───── Provided text ─────
At the same time, we want to consider the ways that Harris (and other Black women) have been confined and judged by cultural assumptions and strictures rooted in race, gender, sexuality, and color. Future iterations of the Kamala Harris Public Syllabus would do well to incorporate sections on how Harris might help us to better understand these dynamics and Black ethnicities more generally, in a global and diasporic manner. In the last two entries we invite a conversation about the policy promises that the Trump administration made to HBCUs and those put forth in the early months of the Biden-Harris administration. How, we should ask, will the support that African-American voters gave Biden and Harris be repaid through educational policies?
- Robin Givhan, "‘They see that swagger when Harris speaks’: How Howard University shaped Kamala Harris," Post Reports. Podcast audio. September 18, 2019
- Robin Givhan, "Kamala Harris grew up in a mostly white world. Then she went to a black university in a black city," The Washington Post, September 16, 2019
- Karen Grigsby Bates, "In Harris, Black Sororities And Fraternities Celebrate One Of Their Own," Code Switch, NPR, November 8, 2020 Q&A with Lawrence C. Ross, Jr., author of The Divine Nine: The History of African American Fraternities and Sororities
- Stephanie Saul, "Kamala Harris’s Secret Weapon: The Sisterhood of Alpha Kappa Alpha," The New York Times, July 1, 2019
- Chelsea Janes, "Kamala Harris, Supported by a Sea of Sisters," The Washington Post, October 1, 2020
- Takiyah Nur Amin, “The Booty Don't Lie: Pleasure, Agency, and Resistance in Black Popular Dance,” in Are You Entertained?: Black Popular Culture in the Twenty-First Century, pp. 237-251 (Duke University Press, 2019)
───── Supplied entries ─────
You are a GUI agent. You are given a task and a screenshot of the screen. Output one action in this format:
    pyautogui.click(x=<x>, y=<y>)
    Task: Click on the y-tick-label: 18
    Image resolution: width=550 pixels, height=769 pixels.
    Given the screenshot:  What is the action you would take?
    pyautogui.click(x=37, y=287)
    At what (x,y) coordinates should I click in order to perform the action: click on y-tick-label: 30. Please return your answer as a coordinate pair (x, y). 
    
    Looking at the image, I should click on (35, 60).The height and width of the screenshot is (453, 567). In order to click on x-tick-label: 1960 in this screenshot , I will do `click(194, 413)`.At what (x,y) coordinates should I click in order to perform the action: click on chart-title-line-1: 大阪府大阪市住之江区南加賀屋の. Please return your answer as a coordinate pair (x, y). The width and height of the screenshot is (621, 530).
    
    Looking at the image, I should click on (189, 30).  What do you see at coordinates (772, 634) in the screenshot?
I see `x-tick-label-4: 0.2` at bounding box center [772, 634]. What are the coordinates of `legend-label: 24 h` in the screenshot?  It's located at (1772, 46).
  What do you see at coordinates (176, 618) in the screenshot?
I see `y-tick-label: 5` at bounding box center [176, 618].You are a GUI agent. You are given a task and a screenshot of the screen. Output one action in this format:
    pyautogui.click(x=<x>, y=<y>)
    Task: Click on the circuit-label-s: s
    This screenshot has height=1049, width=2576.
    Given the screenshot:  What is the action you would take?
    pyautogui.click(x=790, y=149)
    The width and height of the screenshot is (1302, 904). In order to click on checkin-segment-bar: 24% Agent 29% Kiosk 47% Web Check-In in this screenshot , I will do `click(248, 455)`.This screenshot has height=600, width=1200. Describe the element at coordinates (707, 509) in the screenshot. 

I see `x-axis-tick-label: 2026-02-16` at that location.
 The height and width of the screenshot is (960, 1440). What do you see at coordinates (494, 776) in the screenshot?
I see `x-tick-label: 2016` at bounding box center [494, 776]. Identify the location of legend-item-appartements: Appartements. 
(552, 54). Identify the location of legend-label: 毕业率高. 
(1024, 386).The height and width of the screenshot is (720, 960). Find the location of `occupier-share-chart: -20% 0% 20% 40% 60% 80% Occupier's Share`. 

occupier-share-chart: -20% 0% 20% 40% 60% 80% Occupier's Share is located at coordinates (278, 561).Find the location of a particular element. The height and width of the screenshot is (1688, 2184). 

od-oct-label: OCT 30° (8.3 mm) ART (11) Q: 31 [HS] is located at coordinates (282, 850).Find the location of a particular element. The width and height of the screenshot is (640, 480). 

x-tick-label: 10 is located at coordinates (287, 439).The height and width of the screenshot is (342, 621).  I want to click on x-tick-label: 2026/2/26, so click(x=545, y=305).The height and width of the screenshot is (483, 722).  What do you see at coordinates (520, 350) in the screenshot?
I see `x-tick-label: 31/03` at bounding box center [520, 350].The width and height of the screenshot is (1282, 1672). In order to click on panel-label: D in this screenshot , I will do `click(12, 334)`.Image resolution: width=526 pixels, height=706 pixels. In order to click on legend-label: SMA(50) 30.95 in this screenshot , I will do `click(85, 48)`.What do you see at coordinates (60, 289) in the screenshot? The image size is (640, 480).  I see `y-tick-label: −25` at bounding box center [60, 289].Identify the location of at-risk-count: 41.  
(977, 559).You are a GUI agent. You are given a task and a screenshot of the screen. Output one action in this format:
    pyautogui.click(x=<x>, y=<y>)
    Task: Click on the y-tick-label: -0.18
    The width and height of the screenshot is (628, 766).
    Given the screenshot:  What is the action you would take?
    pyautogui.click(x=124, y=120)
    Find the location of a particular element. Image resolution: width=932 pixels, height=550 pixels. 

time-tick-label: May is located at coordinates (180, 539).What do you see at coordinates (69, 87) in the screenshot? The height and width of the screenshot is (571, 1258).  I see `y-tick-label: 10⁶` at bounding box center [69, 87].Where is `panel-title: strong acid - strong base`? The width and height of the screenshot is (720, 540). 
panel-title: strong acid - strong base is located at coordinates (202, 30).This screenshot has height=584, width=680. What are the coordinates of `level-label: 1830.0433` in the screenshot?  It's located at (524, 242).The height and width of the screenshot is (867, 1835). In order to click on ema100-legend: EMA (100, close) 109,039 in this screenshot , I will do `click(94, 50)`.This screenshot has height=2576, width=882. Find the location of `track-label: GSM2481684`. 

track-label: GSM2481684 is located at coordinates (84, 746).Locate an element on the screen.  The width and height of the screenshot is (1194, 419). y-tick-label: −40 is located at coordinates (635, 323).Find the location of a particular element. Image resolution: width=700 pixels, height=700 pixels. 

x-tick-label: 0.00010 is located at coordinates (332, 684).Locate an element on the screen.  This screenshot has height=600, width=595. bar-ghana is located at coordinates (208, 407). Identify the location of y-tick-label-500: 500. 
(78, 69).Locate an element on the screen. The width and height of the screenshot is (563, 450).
─────
Study questions:
**a)** In the Kamala Harris syllabus excerpt, who wrote "Kamala Harris’s Secret Weapon: The Sisterhood of Alpha Kappa Alpha," and in which publication did it appear?
**b)** Extend the Kamala Harris syllabus excerpt, picking up after its final line.

Answers by item number:
**a)** Stephanie Saul wrote it, and it appeared in The New York Times.

**b)**
- Martinque Jones, Mariel Buque, and Marie Miville, "African American gender roles: A content analysis of empirical research from 1981-2017," Journal of Black Psychology 44/5: 450–486
- Martinque K. Jones and Susan X. Day, "An Exploration of Black Women’s Gendered Racial Identity Using a Multidimensional and Intersectional Approach," Sex Roles 79/1 (2018): 1–15
- Danielle Casarez Lemi and Nadia E. Brown, “The Political Implications of Colorism Are Gendered,” PS, Political Science & Politics, (2020): 1–5
- Anne Branigan, "Southern Baptist leaders called Kamala Harris a ‘Jezebel.’ That’s not just insulting, it’s dangerous, experts say," The Lily, February 9, 2021
- Noah Bierman, "Black, female and high-profile, Kamala Harris is a top target in online fever swamps," Los Angeles Times, February 19, 2021
- “A Pledge of Allegiance to America's Historically Black Colleges and Universities,” Report by Center for the Study of HBCUs at Virginia Union University on Biden/Harris policy statements and plans
- Paul Fain, “Did Trump Save HBCUs?,” Inside Higher Ed, January 23, 2020
Harris and Criminal Justice
As a former district attorney for San Francisco and attorney general for California, Kamala Harris made her career as a prosecutor. As a leading criminal justice official in a state that experienced one of the nation’s most dramatic rises in the number of incarcerated persons while in office, Harris was both lauded and criticized. While Harris saw herself as someone committed to reforming the elements of a War on Drugs, others saw her actions as district attorney and attorney general as contributing to California’s rising prison population rather than reducing it. Harris outlined a vision for moving her state in a new direction in her 2009 book, Smart on Crime: A Career Prosecutor’s Plan to Make Us Safer. As attorney general, Harris sought to limit prosecutions under California’s three-strikes law, worked to reduce incarceration through diversion programs, and implemented police training on implicit bias. Harris became increasingly vocal about the need for meaningful criminal justice reform in America when she became a U.S. senator, and sponsored a bill that would would criminalize lynching and another that would encourage states to eliminate cash bail. As a presidential candidate, Harris grew more outspoken on this issue, calling for ending mass incarceration, legalizing marijuana, reforming sentencing, stopping private prison use, and encouraging rehabilitation. Despite her support for wholesale criminal justice reform by the 2020 campaign, Harris was asked to defend her previous positions, such as her defense of California’s death penalty and her decisions to decline to investigate some police shootings. Some commentators have suggested that her race and gender may have forced her to temper her views on crime and punishment to avoid being stereotyped. As vice president, Harris is part of an administration that has continued to call for police and criminal justice reform.
- Kamala Harris and Joan O'C Hamilton, Smart on Crime: A Career Prosecutor's Plan to Make Us Safer (Chronicle Books, 2009)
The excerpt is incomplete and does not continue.